Pameran Hilarity of Vagueness
“Membebek, membeo dan latah muncul sebagai hal yang jamak di hari ini, dan tidak banyak yang melihat serta menyadari fenomena ini sebagai persoalan mendasar dari dirinya”, itulah celoteh generasi-X terhadap generasi millennial (generasi-Y). Menyoal kepada fenomena ini, benar atau salah merupakan hal yang sangat relatif untuk diperbincangkan, dunia telah berubah, sistem informasi dan teknologi telah merebak menyelimuti hampir di seluruh permukaan bumi ini. Dunia ini menawarkan banyak sekali hal yang bersifat ikonik, terlebih dunia branding yang di hari ini pun menjadikan personaliti sebagai arena pertarungan. Yak !!!, peluru persona dan lembing keunikan telah berhasil menghunjam tepat pada jantung para milenial, “guwe banget” adalah sebuah jargon yang sering muncul pada ikon-ikon yang menempel pada diri. Jika kita lihat secara lebih setiti dan akanthia awas emut, maka alur pelabelan guwe banget nampak bergerak layaknya phantom of shadow yang membuat para millenial mengalami possess dan kehilangan sejatining diri lakuning pribadi.
Merubah perspektif tidak hanya bisa dilakukan pada tampilan muka, namun harus pada tahap yang mendasar dan sangat principal. Benar !!!. Pengetahuan adalah hal mendasar, hal yang harus ditelusuri kembali dan dikonstruksikan untuk sedikit demi sedikit menyeruak meneriakkan “rem tene, verba sequentur, kuasailah yang dipelajari dan dengan sendirinya dunia akan ikut. Memahami sebuah teori dengan keunikan pengalaman yang berbeda merupakan sebuah cerita masa depan juga pengetahuan yang sedang dituliskan.
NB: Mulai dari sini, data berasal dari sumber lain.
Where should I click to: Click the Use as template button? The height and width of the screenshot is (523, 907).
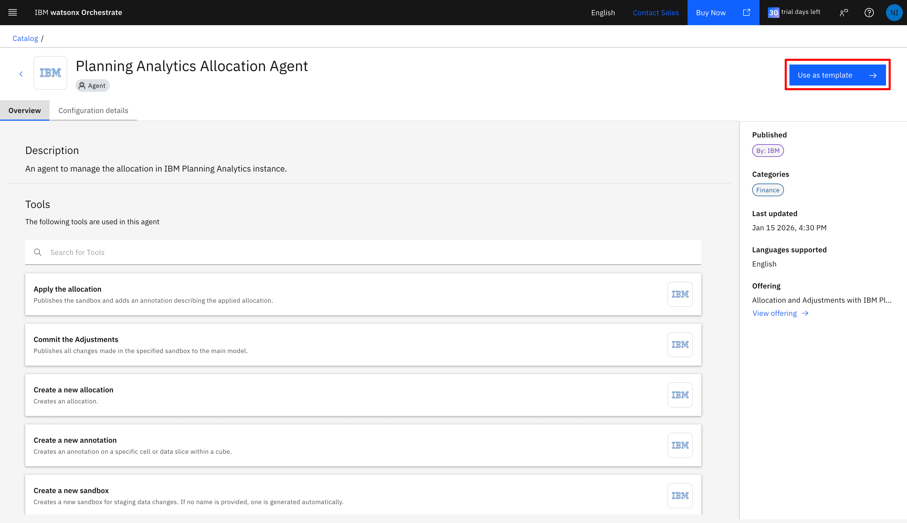[837, 75]
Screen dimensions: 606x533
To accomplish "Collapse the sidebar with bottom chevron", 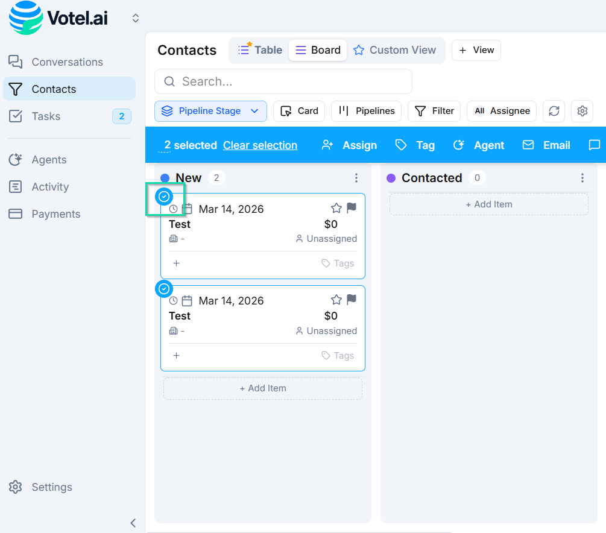I will (x=133, y=523).
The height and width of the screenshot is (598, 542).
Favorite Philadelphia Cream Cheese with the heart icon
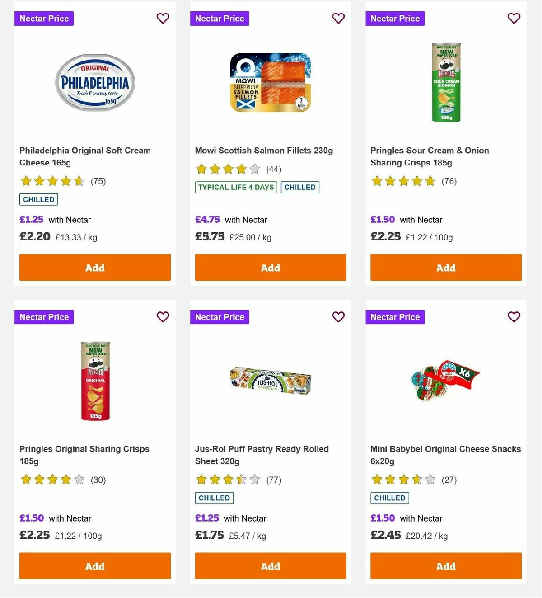point(163,18)
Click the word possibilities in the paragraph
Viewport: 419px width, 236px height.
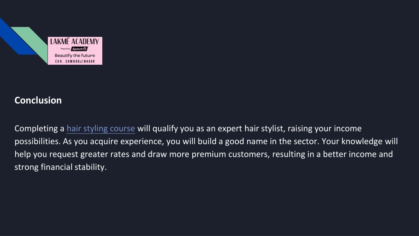click(37, 141)
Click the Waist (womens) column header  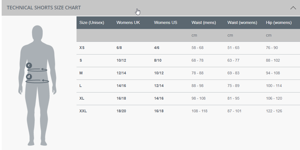(242, 23)
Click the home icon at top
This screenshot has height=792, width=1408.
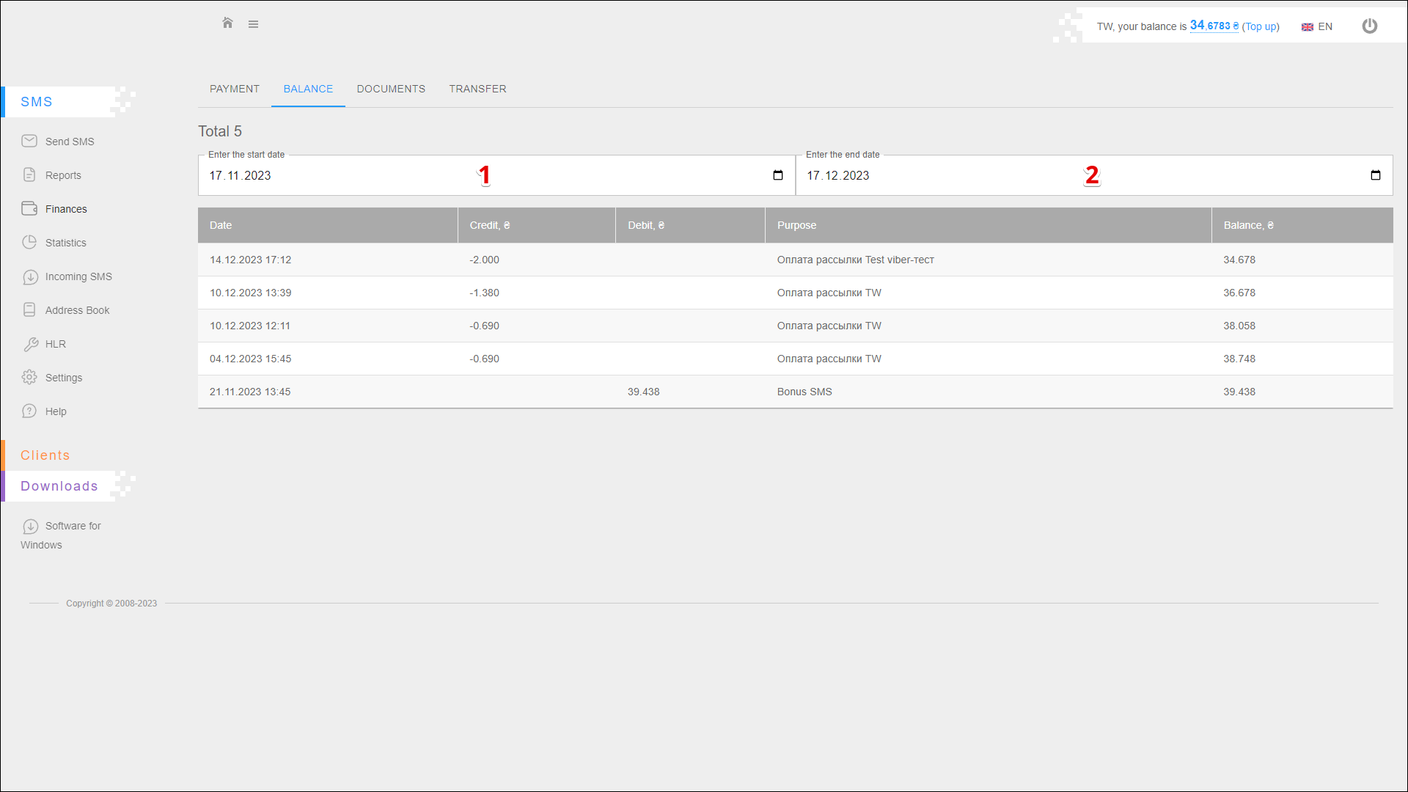(x=227, y=23)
Ketika sebuah tema yang berujar “seni sebagai ekspresi religiositas dan pluralitas”, maka hal yang perlu diletakkan untuk menandai hal tersebut adalah bertemunya conceptual art dan kedalaman pengalaman dalam menyelami derasnya arus, sehingga gambaran yang tersebar bukan hanya sebuah wacana namun dapat menjadi sebuah dinamika. Conceptual art yang menjadi katarsis dari modernitas dan kedalaman empirik yang menderu pada era kontemporer ini layaknya pertemuan dua buah arus yang sama kuatnya. Kelahiran conceptual art merupakan sebuah polemik yang hadir ketika seni dipaksa harus menyumbangkan pengetahuan dan cara pandang ini dianggap sebuah tirani atas kebebasan berekspresi. Namun demikian cara pandang ini haruslah diselami dengan lebih seksama, dan akan lebih dipahami jika diri sebagai pengetahuan dapat membumi dalam diri.
Pameran Dies Natalis Pasca Sarjana 2017/XXXIII ‘Hilarity of Vagueness’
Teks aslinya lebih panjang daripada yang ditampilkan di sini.